◆ TASK TO COMPLETE: Among the entries below, one stretch runs from the line that contains "Screen dimensions: 1000x800" through the line that contains "Open Calendar from". Repeat that stretch exactly, ends included, and only that.

Records from a collection
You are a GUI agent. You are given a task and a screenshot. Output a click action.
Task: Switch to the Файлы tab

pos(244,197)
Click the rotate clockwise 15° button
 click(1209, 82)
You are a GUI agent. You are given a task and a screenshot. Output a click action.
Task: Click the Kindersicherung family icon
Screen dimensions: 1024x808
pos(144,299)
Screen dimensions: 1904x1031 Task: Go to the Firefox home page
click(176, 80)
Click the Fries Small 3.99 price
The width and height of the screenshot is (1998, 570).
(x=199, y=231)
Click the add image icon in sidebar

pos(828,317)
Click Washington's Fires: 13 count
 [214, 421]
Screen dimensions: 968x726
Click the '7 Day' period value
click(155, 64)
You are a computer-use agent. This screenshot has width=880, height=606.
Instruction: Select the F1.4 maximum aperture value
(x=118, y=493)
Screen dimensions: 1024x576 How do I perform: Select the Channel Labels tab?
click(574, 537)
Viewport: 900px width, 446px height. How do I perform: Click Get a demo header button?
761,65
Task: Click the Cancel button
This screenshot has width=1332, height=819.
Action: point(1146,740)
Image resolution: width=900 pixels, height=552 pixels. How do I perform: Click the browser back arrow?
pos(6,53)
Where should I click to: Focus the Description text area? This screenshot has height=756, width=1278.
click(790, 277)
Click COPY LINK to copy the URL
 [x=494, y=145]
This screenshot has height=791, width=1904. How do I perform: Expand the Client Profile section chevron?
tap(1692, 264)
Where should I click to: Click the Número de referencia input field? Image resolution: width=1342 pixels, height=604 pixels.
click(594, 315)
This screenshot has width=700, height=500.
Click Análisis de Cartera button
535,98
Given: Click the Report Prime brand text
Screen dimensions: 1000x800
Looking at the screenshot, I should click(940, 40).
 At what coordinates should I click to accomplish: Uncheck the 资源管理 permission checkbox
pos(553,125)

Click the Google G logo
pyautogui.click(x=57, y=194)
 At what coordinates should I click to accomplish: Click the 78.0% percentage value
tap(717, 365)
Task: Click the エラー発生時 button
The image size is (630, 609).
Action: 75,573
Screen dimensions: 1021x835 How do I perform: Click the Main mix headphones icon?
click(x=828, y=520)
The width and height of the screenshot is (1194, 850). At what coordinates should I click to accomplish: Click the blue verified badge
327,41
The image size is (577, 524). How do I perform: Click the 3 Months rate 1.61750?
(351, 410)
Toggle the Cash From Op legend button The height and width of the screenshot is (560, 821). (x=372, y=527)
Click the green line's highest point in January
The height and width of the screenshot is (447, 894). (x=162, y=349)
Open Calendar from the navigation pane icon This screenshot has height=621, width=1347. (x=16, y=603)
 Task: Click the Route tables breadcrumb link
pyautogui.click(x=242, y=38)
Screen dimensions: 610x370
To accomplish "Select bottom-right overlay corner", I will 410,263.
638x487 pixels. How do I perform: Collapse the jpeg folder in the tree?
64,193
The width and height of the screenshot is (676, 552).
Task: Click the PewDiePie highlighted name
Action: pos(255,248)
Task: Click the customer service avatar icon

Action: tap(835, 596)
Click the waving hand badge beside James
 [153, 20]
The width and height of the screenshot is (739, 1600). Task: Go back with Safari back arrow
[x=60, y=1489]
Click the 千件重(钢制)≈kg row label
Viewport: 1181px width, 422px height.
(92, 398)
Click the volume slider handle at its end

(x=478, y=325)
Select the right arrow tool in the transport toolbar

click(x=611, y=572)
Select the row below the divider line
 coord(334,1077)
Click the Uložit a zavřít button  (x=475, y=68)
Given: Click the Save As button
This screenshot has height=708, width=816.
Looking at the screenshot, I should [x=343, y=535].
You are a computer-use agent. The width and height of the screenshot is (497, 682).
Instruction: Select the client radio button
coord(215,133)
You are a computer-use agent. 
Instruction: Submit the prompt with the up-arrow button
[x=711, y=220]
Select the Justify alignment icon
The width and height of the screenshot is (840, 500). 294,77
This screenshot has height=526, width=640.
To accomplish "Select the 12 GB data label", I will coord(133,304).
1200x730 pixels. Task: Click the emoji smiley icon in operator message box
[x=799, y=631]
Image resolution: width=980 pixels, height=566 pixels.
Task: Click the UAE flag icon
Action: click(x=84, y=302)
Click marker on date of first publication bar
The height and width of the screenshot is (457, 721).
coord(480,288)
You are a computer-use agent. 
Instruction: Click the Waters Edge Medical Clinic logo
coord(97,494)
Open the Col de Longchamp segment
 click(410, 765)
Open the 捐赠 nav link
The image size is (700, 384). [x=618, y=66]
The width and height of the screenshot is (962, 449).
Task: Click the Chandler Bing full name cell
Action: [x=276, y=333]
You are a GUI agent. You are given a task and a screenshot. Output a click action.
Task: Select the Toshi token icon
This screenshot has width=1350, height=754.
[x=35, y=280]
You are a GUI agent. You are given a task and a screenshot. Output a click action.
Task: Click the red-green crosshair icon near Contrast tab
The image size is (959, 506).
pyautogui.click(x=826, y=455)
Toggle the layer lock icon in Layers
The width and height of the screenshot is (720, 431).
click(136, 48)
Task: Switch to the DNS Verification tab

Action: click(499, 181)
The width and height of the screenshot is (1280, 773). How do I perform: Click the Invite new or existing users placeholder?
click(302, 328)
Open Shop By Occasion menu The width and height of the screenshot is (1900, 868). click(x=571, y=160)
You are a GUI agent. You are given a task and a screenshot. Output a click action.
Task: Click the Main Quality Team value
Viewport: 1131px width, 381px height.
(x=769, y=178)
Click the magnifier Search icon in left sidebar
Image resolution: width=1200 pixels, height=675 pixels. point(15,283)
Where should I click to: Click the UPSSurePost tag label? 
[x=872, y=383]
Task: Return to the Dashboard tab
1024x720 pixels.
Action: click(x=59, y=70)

◆ YOUR RESPONSE:
Screen dimensions: 1000x800
Looking at the screenshot, I should click(940, 40).
 At what coordinates should I click to accomplish: Uncheck the 资源管理 permission checkbox
pos(553,125)

Click the Google G logo
pyautogui.click(x=57, y=194)
 At what coordinates should I click to accomplish: Click the 78.0% percentage value
tap(717, 365)
Task: Click the エラー発生時 button
The image size is (630, 609).
Action: 75,573
Screen dimensions: 1021x835 How do I perform: Click the Main mix headphones icon?
click(x=828, y=520)
The width and height of the screenshot is (1194, 850). At what coordinates should I click to accomplish: Click the blue verified badge
327,41
The image size is (577, 524). How do I perform: Click the 3 Months rate 1.61750?
(351, 410)
Toggle the Cash From Op legend button The height and width of the screenshot is (560, 821). (x=372, y=527)
Click the green line's highest point in January
The height and width of the screenshot is (447, 894). (x=162, y=349)
Open Calendar from the navigation pane icon This screenshot has height=621, width=1347. (x=16, y=603)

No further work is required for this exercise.